San Lorenzo: stelle cadenti sono detriti della cometa “Swift Tuttle”

Pubblicato il 9 agosto 2010 20:49 | Ultimo aggiornamento: 9 agosto 2010 20:49

Sarà difficile sottrarsi in queste notti alla tentazione di esprimere un desiderio davanti ad una stella cadente. Ma, è bene saperlo, c’è dell’altro alla base del fenomeno che da millenni si ripete nei nostri cieli.

“Le cosiddette stelle cadenti -spiega a Labitalia Francesco Palla, direttore dell’Osservatorio Astrofisico di Arcetri (Fi)- si osservano a occhio nudo nel periodo in cui la terra passa in una zona dell’orbita caratterizzata da una grande concentrazione di detriti che appartengono alla cometa Swift Tuttle, chiamata così dal nome dei due scienziati che la scoprirono nel 1862”.

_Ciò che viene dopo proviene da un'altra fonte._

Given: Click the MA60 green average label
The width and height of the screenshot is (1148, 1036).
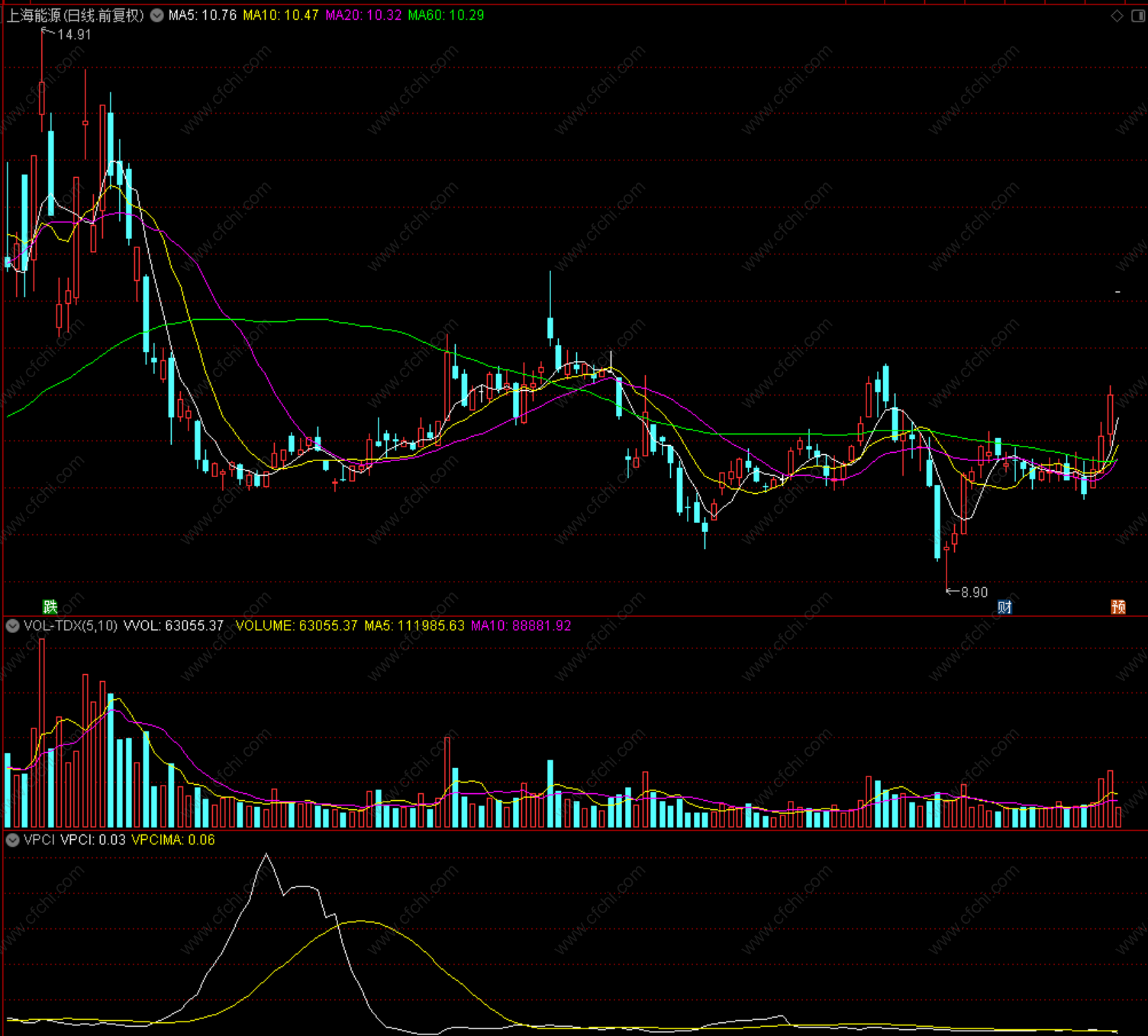Looking at the screenshot, I should [x=446, y=15].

Ma a istituire una connessione tra la “polvere di stelle” e la cometa fu un italiano, Giovanni Schiaparelli, famoso astronomo, per molti anni direttore dell’Osservatorio di Brera. “Schiaparelli dimostrò – ricorda Palla – che in realtà l’orbita delle meteore coincideva con quella della cometa Swift Tuttle”.